**Task directions:**
Which of the lines in the data mention the string "icon"? List them all.

**Available records:**
· · · ·
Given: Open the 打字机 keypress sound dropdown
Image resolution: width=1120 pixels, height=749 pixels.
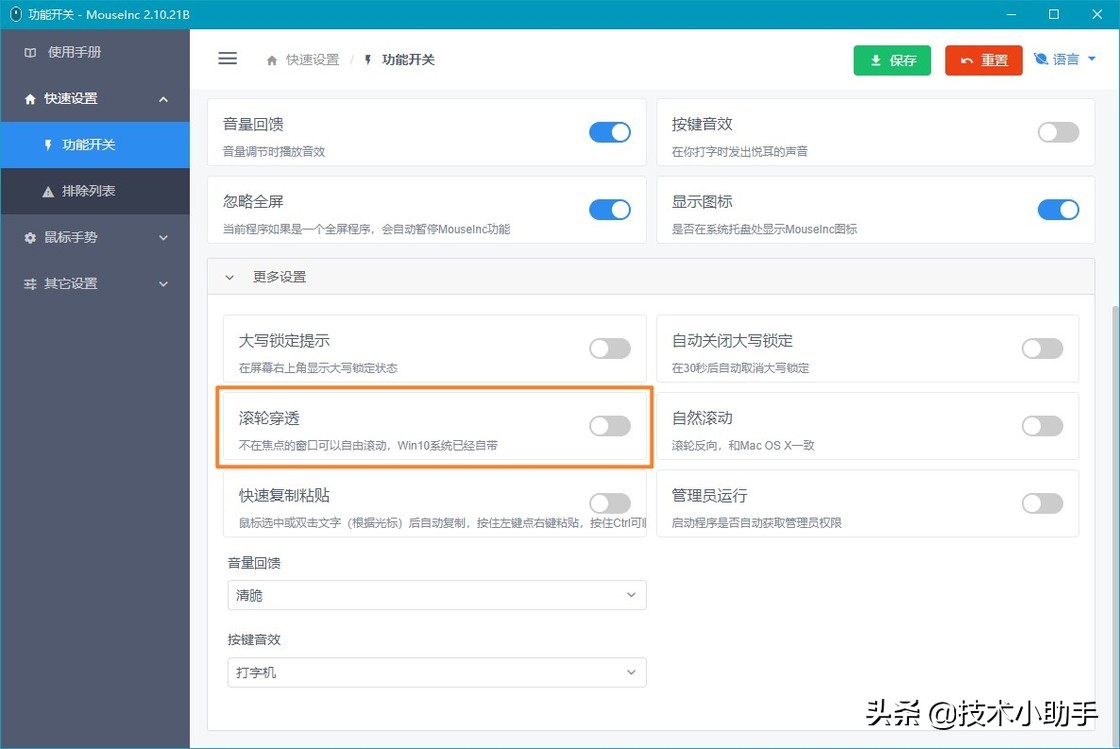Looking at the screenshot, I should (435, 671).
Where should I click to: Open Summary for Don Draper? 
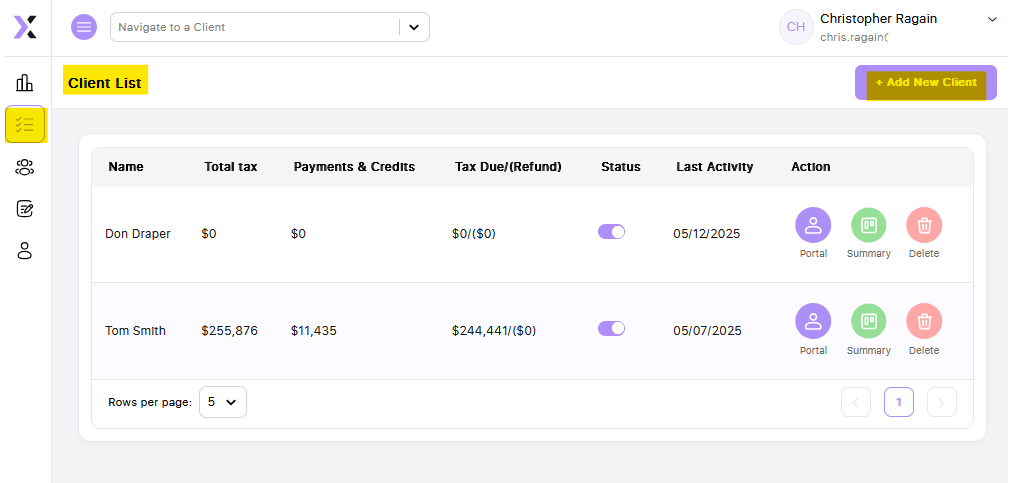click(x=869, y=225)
· · · ·
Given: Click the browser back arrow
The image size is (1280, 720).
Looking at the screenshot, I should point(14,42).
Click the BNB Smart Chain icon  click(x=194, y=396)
· · · ·
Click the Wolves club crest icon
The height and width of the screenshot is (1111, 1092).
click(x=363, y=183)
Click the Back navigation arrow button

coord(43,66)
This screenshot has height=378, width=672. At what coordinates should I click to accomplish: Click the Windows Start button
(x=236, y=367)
· · · ·
**Exercise response:**
Click the BNB Smart Chain icon  click(x=194, y=396)
Click the Wolves club crest icon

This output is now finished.